# What brand of router plate



## scribble79 (May 10, 2014)

What brand of router plate do you have. Do you have any pro's vs cons with it?


----------



## RainMan 2.0 (May 6, 2014)

Incra , so I think it's "other" , but I believe it's made by woodpecker ? I haven't used it yet, but from what I see I like . 

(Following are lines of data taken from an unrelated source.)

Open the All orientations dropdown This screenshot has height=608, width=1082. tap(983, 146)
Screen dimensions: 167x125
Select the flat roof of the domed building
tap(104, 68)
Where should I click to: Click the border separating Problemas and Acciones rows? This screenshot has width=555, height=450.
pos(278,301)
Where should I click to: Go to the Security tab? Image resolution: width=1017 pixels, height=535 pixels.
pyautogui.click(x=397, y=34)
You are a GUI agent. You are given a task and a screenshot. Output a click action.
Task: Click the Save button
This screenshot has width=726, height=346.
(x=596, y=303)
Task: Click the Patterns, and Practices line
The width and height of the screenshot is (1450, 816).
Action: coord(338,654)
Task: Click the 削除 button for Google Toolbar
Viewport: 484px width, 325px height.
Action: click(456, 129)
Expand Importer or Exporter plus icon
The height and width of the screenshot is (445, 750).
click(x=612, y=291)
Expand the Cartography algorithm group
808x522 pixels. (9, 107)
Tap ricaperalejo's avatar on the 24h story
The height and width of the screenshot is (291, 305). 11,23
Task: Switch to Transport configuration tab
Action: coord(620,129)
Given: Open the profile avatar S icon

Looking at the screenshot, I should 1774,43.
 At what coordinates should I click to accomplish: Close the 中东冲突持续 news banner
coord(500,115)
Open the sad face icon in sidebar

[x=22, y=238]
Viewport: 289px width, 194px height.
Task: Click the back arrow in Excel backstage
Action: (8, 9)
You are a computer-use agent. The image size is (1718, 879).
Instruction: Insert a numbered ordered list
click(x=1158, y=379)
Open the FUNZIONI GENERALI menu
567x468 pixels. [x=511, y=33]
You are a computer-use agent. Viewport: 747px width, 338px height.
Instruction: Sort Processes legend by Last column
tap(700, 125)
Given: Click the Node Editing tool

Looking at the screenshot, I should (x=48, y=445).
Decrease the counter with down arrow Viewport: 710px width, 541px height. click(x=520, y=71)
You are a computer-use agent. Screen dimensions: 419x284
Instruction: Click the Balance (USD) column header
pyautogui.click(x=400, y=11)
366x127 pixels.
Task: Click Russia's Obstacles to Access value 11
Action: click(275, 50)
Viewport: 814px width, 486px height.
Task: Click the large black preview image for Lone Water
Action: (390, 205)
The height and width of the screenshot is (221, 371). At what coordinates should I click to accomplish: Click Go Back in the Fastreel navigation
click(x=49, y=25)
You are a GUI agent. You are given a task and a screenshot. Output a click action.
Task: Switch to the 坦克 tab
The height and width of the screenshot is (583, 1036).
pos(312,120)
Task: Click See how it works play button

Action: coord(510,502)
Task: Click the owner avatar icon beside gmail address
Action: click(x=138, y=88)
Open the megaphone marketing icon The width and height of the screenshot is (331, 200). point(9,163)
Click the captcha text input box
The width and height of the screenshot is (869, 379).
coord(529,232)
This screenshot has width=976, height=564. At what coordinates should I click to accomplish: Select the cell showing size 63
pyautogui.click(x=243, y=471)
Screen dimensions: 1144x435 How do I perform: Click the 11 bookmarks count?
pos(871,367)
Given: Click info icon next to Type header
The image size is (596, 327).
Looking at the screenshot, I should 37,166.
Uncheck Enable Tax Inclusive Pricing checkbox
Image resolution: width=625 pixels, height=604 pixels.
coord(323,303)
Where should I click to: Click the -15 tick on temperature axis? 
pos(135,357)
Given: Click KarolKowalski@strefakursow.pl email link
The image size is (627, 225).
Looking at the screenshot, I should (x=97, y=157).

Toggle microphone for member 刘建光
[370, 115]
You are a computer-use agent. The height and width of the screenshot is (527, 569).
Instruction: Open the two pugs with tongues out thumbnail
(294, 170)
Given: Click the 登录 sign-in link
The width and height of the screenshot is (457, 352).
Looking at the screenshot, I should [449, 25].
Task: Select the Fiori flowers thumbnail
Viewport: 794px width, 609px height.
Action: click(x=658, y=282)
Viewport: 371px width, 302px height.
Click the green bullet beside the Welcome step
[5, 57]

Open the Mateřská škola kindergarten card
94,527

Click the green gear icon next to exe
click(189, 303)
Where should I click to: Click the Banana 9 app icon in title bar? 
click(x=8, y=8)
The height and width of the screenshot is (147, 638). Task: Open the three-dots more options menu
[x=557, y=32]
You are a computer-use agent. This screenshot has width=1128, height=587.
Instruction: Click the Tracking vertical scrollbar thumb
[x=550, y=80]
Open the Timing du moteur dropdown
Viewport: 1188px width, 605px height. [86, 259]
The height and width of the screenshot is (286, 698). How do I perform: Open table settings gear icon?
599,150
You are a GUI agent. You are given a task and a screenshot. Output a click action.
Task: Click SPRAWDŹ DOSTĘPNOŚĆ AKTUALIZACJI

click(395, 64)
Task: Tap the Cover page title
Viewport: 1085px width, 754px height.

Like the optional clean sweep inserts which help with dust control , and the thick aluminum construction that hopefully won't flex . Also the inserts use strong rare earth magnets to attach to the plate . 
The only thing I dislike , is the corner radius . You can't just attach guides to a table and cut out the perimeter to install there plate , as the corner radiuses are bigger than any bit I'm aware of , so you basically need to make or buy there template . I could be wrong though

Ok I googled it and the perimeter corners are .75" . So I guess I could have used a 3/4" top bearing flush trim bit to do the corners


----------



## greenacres2 (Dec 23, 2011)

Incra (Jessem version, the 9 1/4" size), Bench Dog (new Rockler size), old sized Rockler, and a few different generic phenolic's of the current Rockler size. The two tables are the 9 1/4" and current Rockler sizes, the other sizes are used as big bases for hand-held

Didn't vote in the poll as it only allows one ballot--i'm more the Chicago election version of router plates, vote early and vote often!! 

earl


----------



## DesertRatTom (Jul 3, 2012)

I still have a Rockler plate, but replaced it with a Woodpecker plate. Annoying that they can't produce same size units. Like the twist lock insert.


----------



## JOAT (Apr 9, 2010)

Homemade. That way I get exactly what I want.


----------



## Bob Adams (Jul 5, 2014)

Other: Grizzly cast iron table with a Triton router attached.


----------



## sunnybob (Apr 3, 2015)

Kreg. But I would not buy another resin plate as they flex. I'm on my second now after a free replacement from Kreg.


----------



## Cherryville Chuck (Sep 28, 2010)

One of my kids left a sheet of some type semi clear plastic so I made one out of it.


----------



## tomp913 (Mar 7, 2014)

Had the Rockler basic plate, replaced it with a Bench Dog lift so had to replace the top too as the hole was different. Didn't have any complaints with the Rockler but wanted to upgrade to a lift (which I like a lot). As has been mentioned before, it would be nice if the manufacturers standardized on a size, but I guess some of them are also in the business of selling tops.


----------



## kywoodchopper (Jul 18, 2013)

I have several Incra plates. I have tried others, but this is my first choice. They are well made, don't flex, the inserts are attached with magnets. Malcolm / Kentucky USA


----------



## Quillman (Aug 16, 2010)

No plate, screwed to the top. No interruptions, flat, utilitarian.


----------



## JFPNCM (Dec 13, 2009)

Have an older Rockler FX and no concerns. This system is old enough to use the twist lock inserts which I understand is not a current feature. Were I looking to replace the system I would seriously look at Incra and Woodpecker.


----------



## MYB506 (Dec 5, 2012)

Lee Valley. It has served me well for many years.


----------



## woodworker47 (Dec 19, 2008)

I use the Rockler blue plate that is many years old.


----------



## papasombre (Sep 22, 2011)

Homemade out of bakelite 1/2" thick for a 1619EVS Bosh


----------



## kp91 (Sep 10, 2004)

Oak Park (the router workshop guys)


----------



## HHJ (Mar 27, 2017)

I will also prefer to go with Incra. So the poll vote for me is other as well


----------



## Roger Leclercq (Jan 28, 2009)

I have the Incra and love it the only thing I would like is the clean sweep plates but I can't justify the cost at this time. They were not available when I bought my plate and I bought a full set of the original inserts.


----------



## dirt_dobber (Jun 9, 2017)

I have the Rockler aluminum pro plate C installed in my Bench Dog Cast Iron table saw extension.
And love my Triton MOF001C
.


----------